TASKS TO PERFORM:
[1] From the Marius Könkkölä profile below, set down the part that begins at the words "- 2025–: TPS" and stops after the words "Veikkausliiga club TPS.", copied word for word.
[2] According to the Marius Könkkölä profile below, which three clubs gave him trials before he moved to Belgium?

PROVIDED PASSAGE:
Marius Könkkölä

Personal information
- Full name: Marius Nooa Könkkölä
- Date of birth: 31 October 2003 (age 22)
- Place of birth: Espoo, Finland
- Height: 1.72 m (5 ft 8 in)
- Position: Midfielder

Team information
- Current team: TPS
- Number: 10

Youth career
- 2008–2009: KulPS
- 2009–2011: SAPA
- 2011–2014: KäPa
- 2014–2019: HJK
- 2020–2021: Genk

Senior career*
- Years: Team / Apps / (Gls)
- 2022: AC Oulu / 15 / (0)
- 2022: → OLS (loan) / 4 / (1)
- 2023–2024: Lahti / 30 / (0)
- 2025: SJK / 1 / (0)
- 2025: SJK II / 13 / (3)
- 2025–: TPS / 24 / (7)

International career^{‡}
- Finland U15 / 3 / (0)
- 2019: Finland U16 / 5 / (1)
- 2019: Finland U17 / 2 / (0)

= Marius Könkkölä =

Finnish footballer (born 2003)

Marius Nooa Könkkölä (born 31 October 2003) is a Finnish professional footballer who plays as a midfielder for Veikkausliiga club TPS.

==Early years==
Born in Espoo, Könkkölä started playing football in KulPS in Kulosaari, Helsinki at the age of 5. One year later, his family moved to Katajanokka and he joined SAPA. Two years later, he moved to renowned Käpylän Pallo youth academy. In 2014, he started playing in HJK youth sector.

Könkkölä had trials with Aston Villa, Genk and PSV, before accepting an offer from Genk and moving to Belgium in the early 2020.

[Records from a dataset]

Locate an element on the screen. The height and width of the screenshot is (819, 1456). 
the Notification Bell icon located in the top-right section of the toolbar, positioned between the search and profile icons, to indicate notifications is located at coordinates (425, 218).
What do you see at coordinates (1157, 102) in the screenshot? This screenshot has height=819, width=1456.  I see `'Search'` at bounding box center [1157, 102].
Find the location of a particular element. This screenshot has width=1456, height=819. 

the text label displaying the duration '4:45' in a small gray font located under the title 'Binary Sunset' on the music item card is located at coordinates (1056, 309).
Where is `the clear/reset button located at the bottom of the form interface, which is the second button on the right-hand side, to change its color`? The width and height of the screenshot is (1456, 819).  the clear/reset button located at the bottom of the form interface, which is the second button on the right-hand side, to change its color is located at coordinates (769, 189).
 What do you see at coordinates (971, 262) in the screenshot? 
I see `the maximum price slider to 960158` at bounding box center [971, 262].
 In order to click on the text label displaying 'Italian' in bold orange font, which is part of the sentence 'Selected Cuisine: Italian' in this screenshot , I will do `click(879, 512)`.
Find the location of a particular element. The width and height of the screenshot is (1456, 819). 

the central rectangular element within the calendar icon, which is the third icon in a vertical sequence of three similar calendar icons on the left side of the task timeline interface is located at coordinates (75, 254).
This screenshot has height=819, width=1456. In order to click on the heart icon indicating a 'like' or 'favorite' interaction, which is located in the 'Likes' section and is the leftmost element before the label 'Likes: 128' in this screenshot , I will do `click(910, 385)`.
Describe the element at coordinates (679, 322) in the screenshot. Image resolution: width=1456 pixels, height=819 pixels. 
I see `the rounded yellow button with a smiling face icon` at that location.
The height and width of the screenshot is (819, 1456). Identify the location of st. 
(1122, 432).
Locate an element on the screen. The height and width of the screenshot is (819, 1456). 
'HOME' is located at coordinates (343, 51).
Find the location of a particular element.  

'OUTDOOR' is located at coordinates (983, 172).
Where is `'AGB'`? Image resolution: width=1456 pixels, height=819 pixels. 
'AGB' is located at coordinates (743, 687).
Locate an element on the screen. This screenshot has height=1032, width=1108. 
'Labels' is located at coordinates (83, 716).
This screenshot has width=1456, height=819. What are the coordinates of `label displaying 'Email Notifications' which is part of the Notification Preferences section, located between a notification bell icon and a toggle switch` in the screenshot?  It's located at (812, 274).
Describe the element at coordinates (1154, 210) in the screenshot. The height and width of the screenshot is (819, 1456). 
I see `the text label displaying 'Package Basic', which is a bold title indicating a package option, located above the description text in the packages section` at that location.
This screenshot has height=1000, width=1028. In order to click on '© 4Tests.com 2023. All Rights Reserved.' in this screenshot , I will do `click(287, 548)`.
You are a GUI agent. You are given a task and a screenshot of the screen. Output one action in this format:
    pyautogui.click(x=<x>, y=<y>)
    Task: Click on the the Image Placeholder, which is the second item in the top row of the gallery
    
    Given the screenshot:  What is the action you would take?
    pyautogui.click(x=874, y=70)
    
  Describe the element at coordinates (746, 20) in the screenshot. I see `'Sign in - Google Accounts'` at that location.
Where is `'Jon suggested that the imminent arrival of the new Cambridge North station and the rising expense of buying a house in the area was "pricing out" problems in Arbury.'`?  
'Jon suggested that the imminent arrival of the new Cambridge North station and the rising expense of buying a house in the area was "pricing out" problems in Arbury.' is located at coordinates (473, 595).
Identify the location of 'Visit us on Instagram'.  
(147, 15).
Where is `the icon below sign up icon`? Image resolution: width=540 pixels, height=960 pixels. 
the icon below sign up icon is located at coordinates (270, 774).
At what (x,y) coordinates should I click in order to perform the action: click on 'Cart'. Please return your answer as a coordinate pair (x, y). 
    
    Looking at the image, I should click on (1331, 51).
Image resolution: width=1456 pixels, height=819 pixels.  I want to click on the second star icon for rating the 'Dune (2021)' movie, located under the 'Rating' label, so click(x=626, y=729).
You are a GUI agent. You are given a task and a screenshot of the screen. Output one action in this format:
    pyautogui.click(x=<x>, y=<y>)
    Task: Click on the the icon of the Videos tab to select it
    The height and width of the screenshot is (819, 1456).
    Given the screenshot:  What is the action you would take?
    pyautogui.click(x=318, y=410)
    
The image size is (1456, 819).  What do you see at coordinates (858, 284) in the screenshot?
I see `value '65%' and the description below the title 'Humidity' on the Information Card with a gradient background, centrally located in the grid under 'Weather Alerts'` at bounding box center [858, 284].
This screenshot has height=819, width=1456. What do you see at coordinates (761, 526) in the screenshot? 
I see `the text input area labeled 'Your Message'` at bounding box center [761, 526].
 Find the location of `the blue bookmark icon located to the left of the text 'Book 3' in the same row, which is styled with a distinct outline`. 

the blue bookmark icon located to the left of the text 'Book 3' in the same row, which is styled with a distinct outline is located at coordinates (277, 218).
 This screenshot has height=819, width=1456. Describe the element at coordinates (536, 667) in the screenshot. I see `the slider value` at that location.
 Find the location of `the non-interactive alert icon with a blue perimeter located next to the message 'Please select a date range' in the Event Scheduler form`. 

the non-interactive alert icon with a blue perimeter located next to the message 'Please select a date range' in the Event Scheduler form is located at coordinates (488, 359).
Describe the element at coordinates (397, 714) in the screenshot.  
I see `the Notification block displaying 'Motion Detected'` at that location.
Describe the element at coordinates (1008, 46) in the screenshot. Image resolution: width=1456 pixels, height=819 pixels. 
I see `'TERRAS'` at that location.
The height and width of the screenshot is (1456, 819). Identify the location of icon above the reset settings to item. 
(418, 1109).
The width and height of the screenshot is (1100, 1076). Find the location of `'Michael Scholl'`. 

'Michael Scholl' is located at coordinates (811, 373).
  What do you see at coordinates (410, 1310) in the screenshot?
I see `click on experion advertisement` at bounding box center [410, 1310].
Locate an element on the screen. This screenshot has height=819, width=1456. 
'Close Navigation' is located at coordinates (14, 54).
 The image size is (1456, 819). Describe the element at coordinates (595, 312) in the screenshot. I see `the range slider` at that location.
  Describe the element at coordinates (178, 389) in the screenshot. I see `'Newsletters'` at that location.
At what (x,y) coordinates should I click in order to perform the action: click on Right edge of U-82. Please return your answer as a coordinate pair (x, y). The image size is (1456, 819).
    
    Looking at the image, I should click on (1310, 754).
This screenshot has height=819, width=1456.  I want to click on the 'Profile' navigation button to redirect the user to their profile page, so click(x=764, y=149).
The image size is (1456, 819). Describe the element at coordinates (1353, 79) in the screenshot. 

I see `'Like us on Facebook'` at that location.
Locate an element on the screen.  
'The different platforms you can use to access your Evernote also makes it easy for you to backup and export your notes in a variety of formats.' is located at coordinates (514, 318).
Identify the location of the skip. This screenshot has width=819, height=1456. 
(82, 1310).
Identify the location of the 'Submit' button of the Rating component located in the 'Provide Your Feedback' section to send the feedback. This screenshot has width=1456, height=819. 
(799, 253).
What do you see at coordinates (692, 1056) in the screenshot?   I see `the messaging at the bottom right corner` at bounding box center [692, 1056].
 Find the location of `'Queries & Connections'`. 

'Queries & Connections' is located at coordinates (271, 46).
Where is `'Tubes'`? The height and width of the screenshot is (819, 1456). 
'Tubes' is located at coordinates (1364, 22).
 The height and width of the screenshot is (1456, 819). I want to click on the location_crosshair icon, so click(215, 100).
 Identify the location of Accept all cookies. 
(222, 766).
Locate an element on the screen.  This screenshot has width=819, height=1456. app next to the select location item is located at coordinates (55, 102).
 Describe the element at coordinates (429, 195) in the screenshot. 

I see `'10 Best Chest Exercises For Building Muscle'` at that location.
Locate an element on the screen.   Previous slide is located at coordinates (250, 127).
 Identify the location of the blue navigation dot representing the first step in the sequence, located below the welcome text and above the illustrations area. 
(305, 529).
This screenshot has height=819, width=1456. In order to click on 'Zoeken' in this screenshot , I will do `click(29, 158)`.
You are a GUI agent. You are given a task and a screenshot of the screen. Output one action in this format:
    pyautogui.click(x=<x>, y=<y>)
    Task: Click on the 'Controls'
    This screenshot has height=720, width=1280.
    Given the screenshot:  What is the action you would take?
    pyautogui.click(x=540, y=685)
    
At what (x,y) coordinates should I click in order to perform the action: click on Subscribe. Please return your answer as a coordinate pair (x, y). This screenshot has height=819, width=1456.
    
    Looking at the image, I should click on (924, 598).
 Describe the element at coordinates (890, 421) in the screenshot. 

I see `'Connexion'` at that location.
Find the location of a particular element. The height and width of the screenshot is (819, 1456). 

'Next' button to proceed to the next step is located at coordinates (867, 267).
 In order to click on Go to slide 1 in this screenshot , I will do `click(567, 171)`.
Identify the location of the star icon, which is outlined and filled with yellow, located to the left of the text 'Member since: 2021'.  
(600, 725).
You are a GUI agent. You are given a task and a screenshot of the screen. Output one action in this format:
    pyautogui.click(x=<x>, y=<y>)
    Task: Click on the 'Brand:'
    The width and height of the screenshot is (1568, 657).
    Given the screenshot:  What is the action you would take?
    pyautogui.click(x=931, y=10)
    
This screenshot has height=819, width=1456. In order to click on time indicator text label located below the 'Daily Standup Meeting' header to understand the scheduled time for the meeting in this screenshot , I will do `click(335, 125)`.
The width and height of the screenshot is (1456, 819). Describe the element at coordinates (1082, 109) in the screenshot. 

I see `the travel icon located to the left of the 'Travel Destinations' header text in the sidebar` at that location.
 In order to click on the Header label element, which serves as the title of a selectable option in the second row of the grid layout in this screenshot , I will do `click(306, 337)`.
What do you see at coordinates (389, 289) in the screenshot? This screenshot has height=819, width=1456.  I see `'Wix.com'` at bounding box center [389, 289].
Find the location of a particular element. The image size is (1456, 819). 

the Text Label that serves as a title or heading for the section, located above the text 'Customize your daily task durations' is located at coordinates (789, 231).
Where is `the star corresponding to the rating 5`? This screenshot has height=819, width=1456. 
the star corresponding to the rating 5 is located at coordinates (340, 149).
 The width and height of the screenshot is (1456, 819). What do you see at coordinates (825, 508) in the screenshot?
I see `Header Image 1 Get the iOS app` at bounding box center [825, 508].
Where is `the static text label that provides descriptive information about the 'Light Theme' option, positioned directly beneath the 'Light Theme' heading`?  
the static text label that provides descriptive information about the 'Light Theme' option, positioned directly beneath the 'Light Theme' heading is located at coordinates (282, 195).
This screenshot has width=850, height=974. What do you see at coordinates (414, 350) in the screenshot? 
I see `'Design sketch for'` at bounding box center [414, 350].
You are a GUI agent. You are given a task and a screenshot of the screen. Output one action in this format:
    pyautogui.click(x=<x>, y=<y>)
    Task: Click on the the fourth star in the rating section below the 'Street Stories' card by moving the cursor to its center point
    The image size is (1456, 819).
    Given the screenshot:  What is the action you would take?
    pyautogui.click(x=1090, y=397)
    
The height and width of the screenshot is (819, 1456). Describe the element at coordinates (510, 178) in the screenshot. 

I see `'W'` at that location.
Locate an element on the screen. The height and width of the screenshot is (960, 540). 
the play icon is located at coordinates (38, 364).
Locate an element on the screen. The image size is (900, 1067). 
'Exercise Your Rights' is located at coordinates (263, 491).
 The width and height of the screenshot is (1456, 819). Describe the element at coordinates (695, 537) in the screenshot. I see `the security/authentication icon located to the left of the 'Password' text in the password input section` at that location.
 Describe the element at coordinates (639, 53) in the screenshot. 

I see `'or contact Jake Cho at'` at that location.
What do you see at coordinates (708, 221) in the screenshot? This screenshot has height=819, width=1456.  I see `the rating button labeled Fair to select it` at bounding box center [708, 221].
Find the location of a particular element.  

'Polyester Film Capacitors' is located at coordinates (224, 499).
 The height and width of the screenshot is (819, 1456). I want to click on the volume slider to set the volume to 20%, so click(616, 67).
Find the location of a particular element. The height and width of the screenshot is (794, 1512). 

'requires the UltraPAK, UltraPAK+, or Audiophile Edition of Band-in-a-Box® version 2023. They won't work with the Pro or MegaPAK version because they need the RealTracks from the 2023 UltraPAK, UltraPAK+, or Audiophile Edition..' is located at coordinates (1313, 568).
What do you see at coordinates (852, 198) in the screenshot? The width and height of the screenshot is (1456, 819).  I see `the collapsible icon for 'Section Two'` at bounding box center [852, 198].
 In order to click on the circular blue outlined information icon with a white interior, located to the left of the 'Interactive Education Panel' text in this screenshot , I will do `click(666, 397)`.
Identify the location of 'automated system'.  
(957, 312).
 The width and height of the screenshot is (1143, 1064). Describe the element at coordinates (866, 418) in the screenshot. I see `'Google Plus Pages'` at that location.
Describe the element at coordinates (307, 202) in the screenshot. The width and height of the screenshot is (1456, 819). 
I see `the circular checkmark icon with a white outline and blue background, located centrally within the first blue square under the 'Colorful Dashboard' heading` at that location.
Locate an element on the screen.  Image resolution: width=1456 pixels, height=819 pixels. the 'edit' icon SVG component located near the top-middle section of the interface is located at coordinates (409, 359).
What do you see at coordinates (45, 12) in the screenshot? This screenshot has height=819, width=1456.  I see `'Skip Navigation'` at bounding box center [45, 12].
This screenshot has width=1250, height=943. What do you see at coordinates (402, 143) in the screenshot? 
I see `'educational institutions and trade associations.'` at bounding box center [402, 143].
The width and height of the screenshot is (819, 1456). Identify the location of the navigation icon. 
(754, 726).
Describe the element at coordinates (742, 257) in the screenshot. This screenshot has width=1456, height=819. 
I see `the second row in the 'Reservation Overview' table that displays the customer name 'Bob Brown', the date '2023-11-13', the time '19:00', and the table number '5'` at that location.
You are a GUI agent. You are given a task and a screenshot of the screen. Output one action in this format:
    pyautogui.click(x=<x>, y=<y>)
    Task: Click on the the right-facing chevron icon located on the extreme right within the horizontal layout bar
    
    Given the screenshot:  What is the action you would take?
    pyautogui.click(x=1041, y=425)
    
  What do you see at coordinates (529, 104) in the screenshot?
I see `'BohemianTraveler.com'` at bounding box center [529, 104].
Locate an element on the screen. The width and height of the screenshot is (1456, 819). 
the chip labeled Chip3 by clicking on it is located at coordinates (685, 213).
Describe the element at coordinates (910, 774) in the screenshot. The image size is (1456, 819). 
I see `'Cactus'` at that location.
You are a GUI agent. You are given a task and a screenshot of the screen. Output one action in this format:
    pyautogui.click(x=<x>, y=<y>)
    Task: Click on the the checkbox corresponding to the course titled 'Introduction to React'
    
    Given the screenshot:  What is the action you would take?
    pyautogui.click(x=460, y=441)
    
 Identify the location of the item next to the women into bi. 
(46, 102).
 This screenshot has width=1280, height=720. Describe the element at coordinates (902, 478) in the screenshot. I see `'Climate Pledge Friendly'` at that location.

RESPONSES:
[1]
- 2025–: TPS / 24 / (7)

International career^{‡}
- Finland U15 / 3 / (0)
- 2019: Finland U16 / 5 / (1)
- 2019: Finland U17 / 2 / (0)

= Marius Könkkölä =

Finnish footballer (born 2003)

Marius Nooa Könkkölä (born 31 October 2003) is a Finnish professional footballer who plays as a midfielder for Veikkausliiga club TPS.

[2] Aston Villa, Genk and PSV.